Но и мои «малыши» оказались храбрецами. Вот сидят они у своей нагруженной тачки и пишут мне ответ. И тут подкрадывается к ним сзади начальник спецчасти, «кум», цап записку! Они бесстрашно вырывают ее из «кумовых» лап, раздирают на мелкие клочки (ведь и тому, кому писалось, т. е. мне, может влететь!), и их тащат в карцер. Боре дают 10 суток, Тони –5, хотя писали они вместе, но уж таков был антисемитский подход у начальства. Как Боря потом рассказывал, Тони все кричал, что ему надо 10, это он писал, Подольский ни при чем, но приговор остался в силе.

Боря отсидел в лагере весь свой срок – 5 лет. Он вышел в 1963 году. Жить негде, мать и отец досиживают свои два года. Остается знаменитый 101 километр, где разрешалась таким «врагам народа» прописка, город Александров. Он прописался в каком-то общежитии, устроился чернорабочим. Приезжал на уикэнды в Москву, приходил на Потаповский. Рассказывал, что живет в комнате, где 39 человек, не лучше мордовского барака, все почти бывшие уголовники, но его не трогают. Уважают как «своего». Рассказывал так добродушно, с юмором. Как-то раз пришел веселый, говорит: в местных деревнях не хватает учителей иностранных языков, ему предлагают в какой-то сельской школе преподавать немецкий («Выучу!») при условии, чтобы заодно вел и физкультуру. «Боря! Но ты же такой неспортивный!» «Там все учителя – пожилые женщины. На их фоне такой добрый молодец как я просто Илья Муромец!» В этой деревне он прожил два года, дождавшись освобождения родителей. И дети сельские его оплакивали. Много потом у него в жизни было всякого… В конце концов уехал в Израиль с женой Лидой и родителями. И теперь – прославленный профессор… «Человек года»! Когда буду выступать, расскажу и о Боре, и о его замечательной маме (я о ней когда-то написала воспоминания, напечатаны), о строительстве швейного цеха, о тех отношениях, что завязываются действительно на всю жизнь, и как бы судьба ни разбросала – тянет друг к другу…

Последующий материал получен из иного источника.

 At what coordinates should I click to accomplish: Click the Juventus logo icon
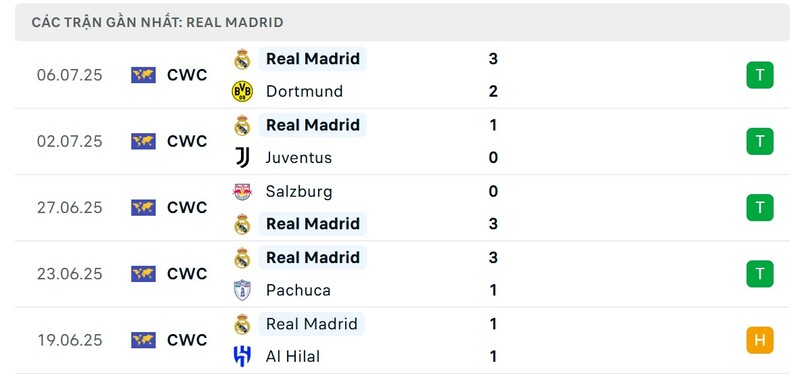pyautogui.click(x=242, y=158)
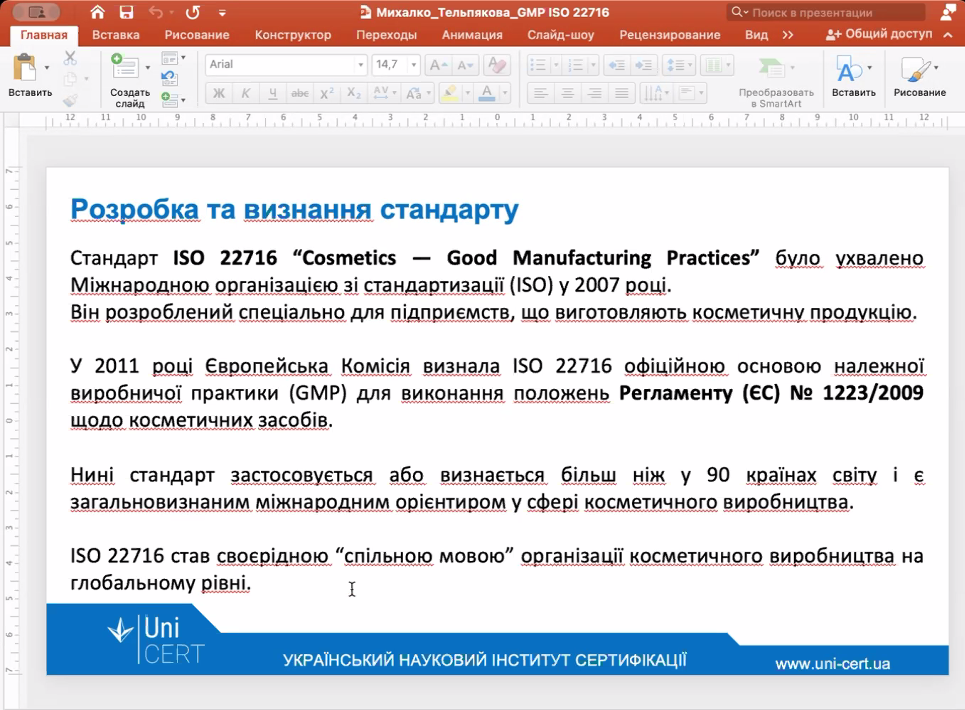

Не состоялась наша встреча. Лида написала мне, чтобы я не приезжала, Боря в больнице, диагностировали рак мозга. Он скончался 21 февраля 2011 года. Пока был в сознании, очень волновался, что на кафедре, где он преподавал, некем его заменить.

Публикуется впервые

Будберг-Гучкова. «Подарки баронессы»

Мария Игнатьевна Закревская-Бенкендорф-Будберг, «железная» Мура, любовница Локкарда, Горького, Уэллса, «красная Мата Хари» и прочее… Ее жизнь так богата и темна, что готовившийся к встрече с ней БЛ беспрестанно звонил из Переделкина с просьбой то положить на видное место томик Горького (увы, у нас буревестника в доме не было), то на крайний случай роман Уэллса… «Мама! – закричала я в раздражении. – Сама подходи к телефону! При такой биографии нужна ленинская библиотека! Классюша еще сто раз позвонит!» Обсуждалось и меню – ведь баронесса, а мы – плебеи.

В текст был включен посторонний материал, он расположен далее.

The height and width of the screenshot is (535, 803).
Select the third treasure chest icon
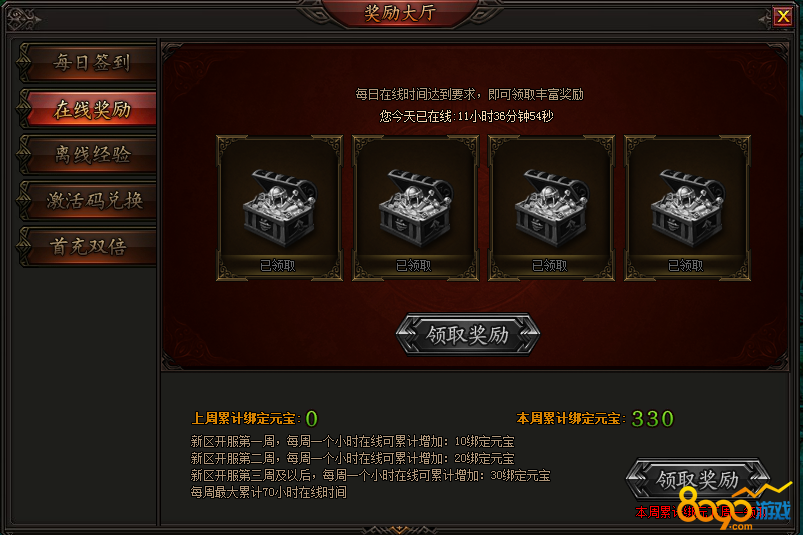(x=552, y=207)
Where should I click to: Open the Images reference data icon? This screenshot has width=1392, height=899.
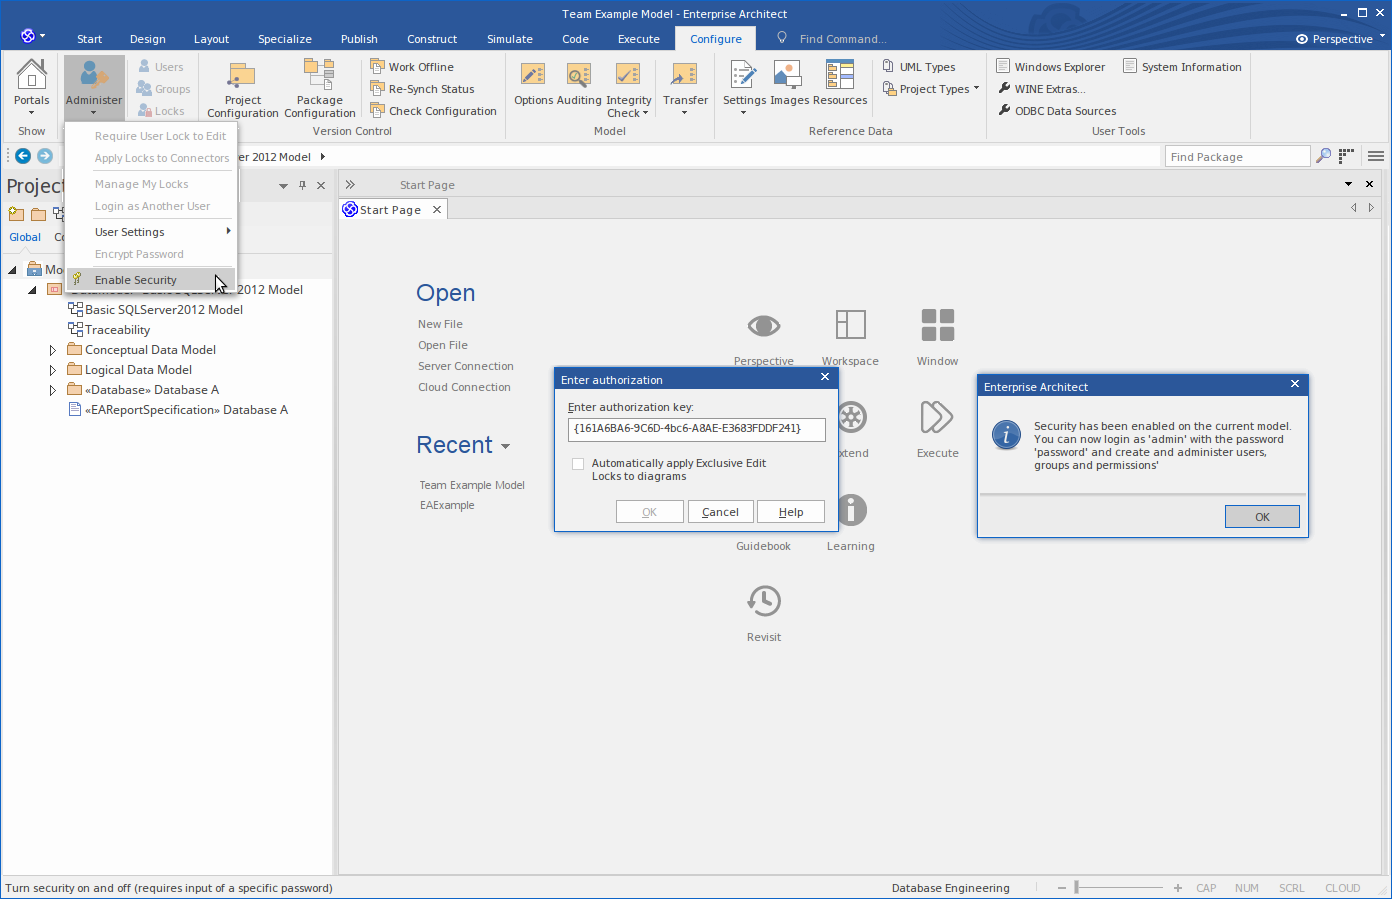point(789,83)
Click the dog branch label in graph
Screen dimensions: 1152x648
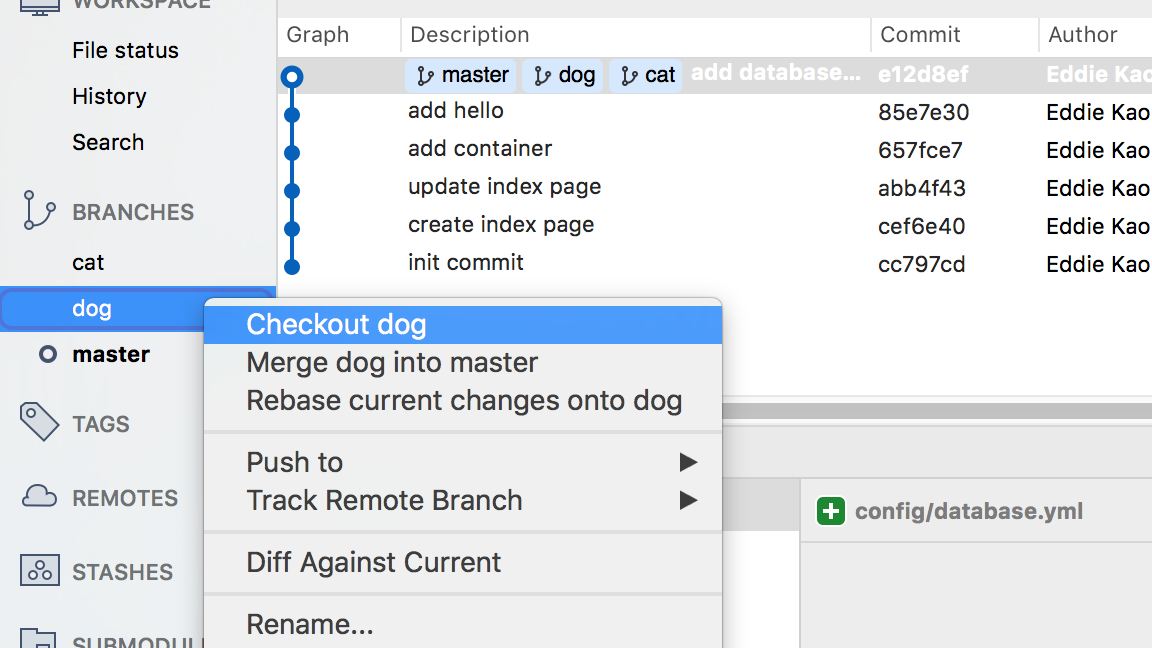563,75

С 1936 года железная Мура жила в Англии. Говорили, что в июле этого года ее вызвал НКВД, чтобы проститься с умирающим Горьким, она пробыла с ним наедине 40 минут, после чего он скончался, будто бы не без ее помощи. Заодно она привезла с собой чемодан с его архивом, который Горький не хотел ввозить в СССР и который таким образом оказался в руках Сталина. Была ли она агентом НКВД или «двойным агентом», или просто роковой секс-бомбой до сих пор неясно, но ясно, что женщина-легенда, и БЛ перед встречей с ней очень волновался.

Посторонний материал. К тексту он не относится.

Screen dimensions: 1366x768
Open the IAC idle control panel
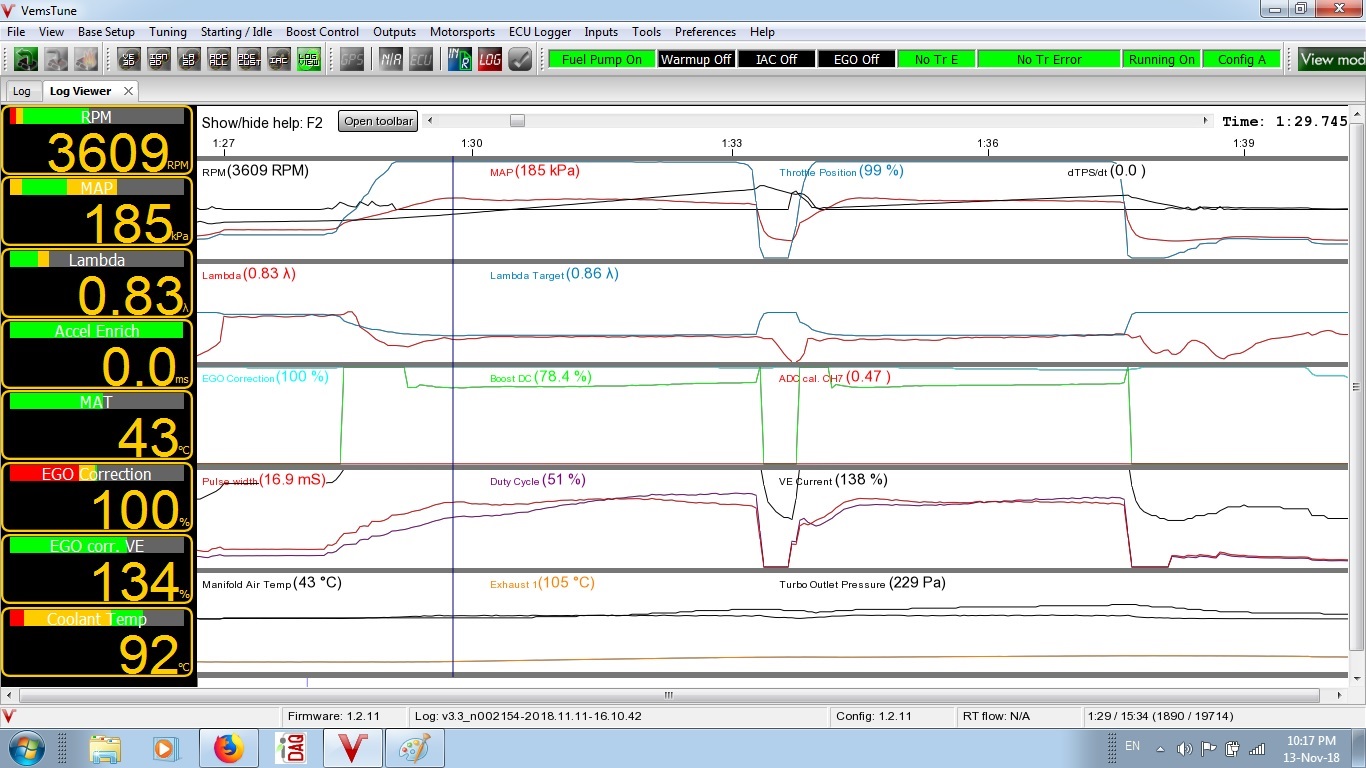(x=281, y=59)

Встреча должна была состояться у нас на Потаповском. В пятидесятые послесталинские годы Мария Игнатьевна не раз приезжала в Россию, и вот теперь, летом 1959 года решила познакомиться с опальным нобелевским несостоявшимся лауреатом. Встречу эту организовала Ариадна Сергеевна Эфрон по просьбе Веры Гучковой-Трейл, своей парижской знакомой, которая часто сопровождала Муру в этих поездках. От встреч с Верой Аля всегда уклонялась, спешно уезжала в Тарусу, но та была так энергична, что уклониться не всегда удавалось. Во всяком случае в одном из писем ко мне Аля писала: «Приехала ли Вера? Если да, то я с ней повидаюсь попозже, только не сейчас. Сейчас мне никого не хочется видеть, а ее особенно… встреча с ней – это как раз то, что сама жизнь велит откладывать…» Почему она избегала парижской подруги? Не хотелось ворошить прошлое, темные годы парижской «бесовщины»? Или же их развела полная человеческая «несовместимость»? Вера Александровна была полна энергии, бегала на все кинофестивали (для этого и в Москву регулярно приезжала), Аля называла это «противным ажиотажем», азартно спорила на политические темы, обличая сталинизм да и вообще советский режим. (Помню, она с темпераментом взывала к БЛ: «Ну что это за страна, где, чтобы прочитать Набокова, надо быть героем? Почему здесь все время надо быть героем? От нас этого требовали только в войну!») Аля усмехалась, отмалчивалась, переводила разговор на другие рельсы, как она пишет мне в том же письме: «… например, к беспривязному содержанию скота, скоростным плавкам металла…».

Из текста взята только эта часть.